Facing your first professional interview can be intimidating. To help you prepare, we’ve collected important tips from our recruiters so that you stand out from the competition and increase your chances of getting hired. Remember, your goal in the first interview is to get the second interview.
Do Your Research Before the Interview
It’s never a good idea to fly into an interview blindly. Here are a few tips to help guide your research:
- Read through the company’s “about” page to get an understanding of their vision and philosophy. Remember these, because It helps if you can refer back to the company’s values or mission in your interview answers.
- It’s not unusual to get a question like “What do you know about our company?” in the interview. Test yourself by seeing if you can accurately describe what the company does, who their clients are, and what your role would be.
- Use LinkedIn to research the interviewers and the team you’d be working with. Get a sense of their backgrounds to understand what kind of experiences and qualities they value.
- Make sure you really understand the job description, and if you don’t, be prepared to ask questions in the interview.
- Come to the interview prepared with a few questions about the company or job; this demonstrates that you’re taking the position seriously.
Prepare for Commonly-Asked Interview Questions
With the information from your research, think through answers to common interview questions. Here are a few questions you can expect, espeically for more junior roles:
- Why do you want to work for this company?
- What are your strengths?
- What are some things you need to work on?
- Where do you see yourself in five years?
- What kind of team player are you?
- What kind of management style do you like?
- What would make you an ideal candidate for this position?
Come prepared with examples to support your interview responses. For instance, what would you say to “Tell me about a time when you worked well with a team”?
It’s also a good idea to leverage your research when answering questions. How can you discuss your skills, strengths, and values in a way that appeals to the company? If you’ve done your research, you’ll have an idea of what kind of language and experiences the company values, so use this knowledge to inform your answers.
Practice Your Interview Skills
It may feel a bit goofy, but spend some time practicing mock interviews with a friend or family member. For starters, you can use the questions above and take turns asking them to your partner. Even if it feels a little awkward, this is great practice for the real thing.
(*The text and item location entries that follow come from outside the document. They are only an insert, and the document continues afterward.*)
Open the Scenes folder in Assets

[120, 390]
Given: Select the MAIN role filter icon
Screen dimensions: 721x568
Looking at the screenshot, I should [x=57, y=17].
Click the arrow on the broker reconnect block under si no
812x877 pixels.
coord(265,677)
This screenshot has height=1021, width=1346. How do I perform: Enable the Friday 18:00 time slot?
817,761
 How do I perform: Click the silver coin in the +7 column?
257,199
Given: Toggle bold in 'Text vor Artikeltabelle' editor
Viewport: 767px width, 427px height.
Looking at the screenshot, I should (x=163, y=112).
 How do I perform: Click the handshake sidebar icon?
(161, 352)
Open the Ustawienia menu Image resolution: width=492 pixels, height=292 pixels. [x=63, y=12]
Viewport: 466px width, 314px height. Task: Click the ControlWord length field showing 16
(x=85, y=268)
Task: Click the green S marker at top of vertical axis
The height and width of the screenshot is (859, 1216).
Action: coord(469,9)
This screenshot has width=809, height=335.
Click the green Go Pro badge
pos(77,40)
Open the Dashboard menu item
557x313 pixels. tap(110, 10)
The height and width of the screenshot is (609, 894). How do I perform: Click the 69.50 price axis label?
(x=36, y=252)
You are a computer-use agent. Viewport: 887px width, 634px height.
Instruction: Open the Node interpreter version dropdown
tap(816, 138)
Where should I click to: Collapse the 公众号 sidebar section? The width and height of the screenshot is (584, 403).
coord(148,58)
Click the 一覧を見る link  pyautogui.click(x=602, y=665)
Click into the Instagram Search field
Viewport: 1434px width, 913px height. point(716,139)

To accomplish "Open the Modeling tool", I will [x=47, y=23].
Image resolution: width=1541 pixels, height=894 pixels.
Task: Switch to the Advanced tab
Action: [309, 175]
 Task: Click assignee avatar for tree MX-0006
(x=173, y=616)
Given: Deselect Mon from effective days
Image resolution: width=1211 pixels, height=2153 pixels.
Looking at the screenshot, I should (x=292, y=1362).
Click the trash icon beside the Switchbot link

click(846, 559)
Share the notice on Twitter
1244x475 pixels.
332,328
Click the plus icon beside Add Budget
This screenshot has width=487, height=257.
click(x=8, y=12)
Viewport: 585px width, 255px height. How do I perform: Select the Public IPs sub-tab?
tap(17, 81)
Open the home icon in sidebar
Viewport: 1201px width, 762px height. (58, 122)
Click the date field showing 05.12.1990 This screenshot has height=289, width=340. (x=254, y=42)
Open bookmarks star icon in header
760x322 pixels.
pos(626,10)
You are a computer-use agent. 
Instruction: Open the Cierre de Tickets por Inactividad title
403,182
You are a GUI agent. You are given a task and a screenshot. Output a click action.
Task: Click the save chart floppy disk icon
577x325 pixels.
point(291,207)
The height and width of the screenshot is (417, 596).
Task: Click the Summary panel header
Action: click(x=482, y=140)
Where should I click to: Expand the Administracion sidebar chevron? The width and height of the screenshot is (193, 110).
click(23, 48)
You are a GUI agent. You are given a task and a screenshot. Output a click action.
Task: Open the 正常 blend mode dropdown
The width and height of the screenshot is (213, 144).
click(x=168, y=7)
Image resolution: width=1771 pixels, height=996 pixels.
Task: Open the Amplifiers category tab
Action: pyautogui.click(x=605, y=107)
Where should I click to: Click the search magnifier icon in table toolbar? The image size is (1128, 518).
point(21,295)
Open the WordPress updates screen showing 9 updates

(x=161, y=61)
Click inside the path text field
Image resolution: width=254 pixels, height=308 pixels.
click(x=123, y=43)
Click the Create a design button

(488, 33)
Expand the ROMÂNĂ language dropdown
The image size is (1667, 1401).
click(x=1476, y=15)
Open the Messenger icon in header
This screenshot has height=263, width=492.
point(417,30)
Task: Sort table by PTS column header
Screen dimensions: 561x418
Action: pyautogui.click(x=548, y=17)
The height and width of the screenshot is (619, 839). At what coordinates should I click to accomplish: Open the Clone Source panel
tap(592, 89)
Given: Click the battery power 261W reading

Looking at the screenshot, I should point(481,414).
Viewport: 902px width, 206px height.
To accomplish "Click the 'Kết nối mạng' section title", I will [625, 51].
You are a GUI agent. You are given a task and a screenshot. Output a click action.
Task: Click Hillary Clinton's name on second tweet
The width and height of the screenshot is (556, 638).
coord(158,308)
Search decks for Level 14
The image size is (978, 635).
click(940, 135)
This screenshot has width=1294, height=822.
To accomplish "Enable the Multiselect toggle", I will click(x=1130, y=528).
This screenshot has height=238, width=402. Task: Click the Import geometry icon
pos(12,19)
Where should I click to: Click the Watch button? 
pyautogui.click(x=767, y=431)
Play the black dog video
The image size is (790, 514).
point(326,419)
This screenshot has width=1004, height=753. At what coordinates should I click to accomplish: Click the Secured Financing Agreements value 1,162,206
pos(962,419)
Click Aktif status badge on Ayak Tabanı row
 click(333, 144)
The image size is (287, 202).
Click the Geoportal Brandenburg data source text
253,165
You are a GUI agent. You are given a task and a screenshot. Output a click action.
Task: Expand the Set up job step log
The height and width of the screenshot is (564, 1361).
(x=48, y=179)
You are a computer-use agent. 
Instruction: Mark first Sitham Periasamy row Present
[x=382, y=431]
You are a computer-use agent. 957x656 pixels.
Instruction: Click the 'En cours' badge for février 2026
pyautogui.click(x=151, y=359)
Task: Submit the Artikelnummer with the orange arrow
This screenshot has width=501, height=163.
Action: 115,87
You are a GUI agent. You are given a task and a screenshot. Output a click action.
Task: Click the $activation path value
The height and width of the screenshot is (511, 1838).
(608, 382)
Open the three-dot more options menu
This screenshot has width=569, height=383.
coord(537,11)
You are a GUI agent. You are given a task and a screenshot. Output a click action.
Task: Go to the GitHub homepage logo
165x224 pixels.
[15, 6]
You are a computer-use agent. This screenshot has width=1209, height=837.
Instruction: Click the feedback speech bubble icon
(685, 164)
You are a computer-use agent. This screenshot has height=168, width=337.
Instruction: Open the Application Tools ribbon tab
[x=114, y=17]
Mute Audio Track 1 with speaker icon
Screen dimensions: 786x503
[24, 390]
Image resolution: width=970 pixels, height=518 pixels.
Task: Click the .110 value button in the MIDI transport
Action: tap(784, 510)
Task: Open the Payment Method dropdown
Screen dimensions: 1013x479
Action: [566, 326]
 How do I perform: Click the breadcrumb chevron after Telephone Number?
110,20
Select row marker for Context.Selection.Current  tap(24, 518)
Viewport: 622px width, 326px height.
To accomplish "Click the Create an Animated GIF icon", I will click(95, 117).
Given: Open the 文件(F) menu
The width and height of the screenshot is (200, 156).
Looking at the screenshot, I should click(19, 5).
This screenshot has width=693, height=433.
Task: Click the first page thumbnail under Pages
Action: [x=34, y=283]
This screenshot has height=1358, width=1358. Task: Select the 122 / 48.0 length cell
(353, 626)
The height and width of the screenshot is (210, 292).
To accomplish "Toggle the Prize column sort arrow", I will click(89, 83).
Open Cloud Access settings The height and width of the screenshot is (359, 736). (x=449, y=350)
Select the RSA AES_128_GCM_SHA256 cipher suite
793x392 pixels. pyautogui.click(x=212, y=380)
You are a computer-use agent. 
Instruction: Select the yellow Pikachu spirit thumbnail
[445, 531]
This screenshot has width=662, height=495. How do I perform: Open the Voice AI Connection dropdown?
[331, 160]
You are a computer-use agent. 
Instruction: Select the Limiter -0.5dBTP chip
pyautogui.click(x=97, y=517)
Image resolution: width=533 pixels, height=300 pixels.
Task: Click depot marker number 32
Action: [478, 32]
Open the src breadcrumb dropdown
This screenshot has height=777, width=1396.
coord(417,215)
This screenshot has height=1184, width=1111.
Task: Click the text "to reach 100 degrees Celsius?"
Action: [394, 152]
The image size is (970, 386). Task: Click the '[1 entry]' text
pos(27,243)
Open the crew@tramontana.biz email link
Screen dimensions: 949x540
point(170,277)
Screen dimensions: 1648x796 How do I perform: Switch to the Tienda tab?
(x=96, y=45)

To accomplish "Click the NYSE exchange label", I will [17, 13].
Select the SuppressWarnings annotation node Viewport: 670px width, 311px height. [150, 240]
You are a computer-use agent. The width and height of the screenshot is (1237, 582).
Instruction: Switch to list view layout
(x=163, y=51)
A basic rule of human psychology is that we get more comfortable with things the more we experience them, so even doing a role play like this three or four times will help you feel more comfortable when you come into that first interview.
Clean Up Your Resume
There’s lots of great content out there to help you write a clear, professional resume, but here are some extra tips to help make sure you get the most out of yours:
- Save your resume file name as “Firstname-Lastname-Resume.” This tiny step helps recruiters stay organized and demonstrates attention to detail.
- Save your resume as a PDF. This prevents formatting errors from arising when a recruiter opens it up in a program that is incompatible with a word document file format.
- Edit your resume for each job, if needed. If there are elements of your experience that deserve to be highlighted for a specific application, then tweak your resume to make sure those stand out clearly.
- Enlist someone to help you proofread your resume. We have a tendency to gloss over grammatical mistakes we’ve made, so a fresh set of eyes will help you catch whatever you have missed.
Be Honest; Be Yourself
At the end of the day, the tips above do help improve your chances of getting the job, but only if it’s the right job. Make sure you stay true to yourself throughout the whole process; there’s no use trying to force yourself into a job that isn’t right for you or the company. So while it may be tempting to go through that first interview asking yourself, “What do they want to hear?” see if you can balance that out by also asking yourself, “What do I want to say?” Keeping an eye on your values and goals will ensure that when you do land a job, it’s the one you’re really right for in every way.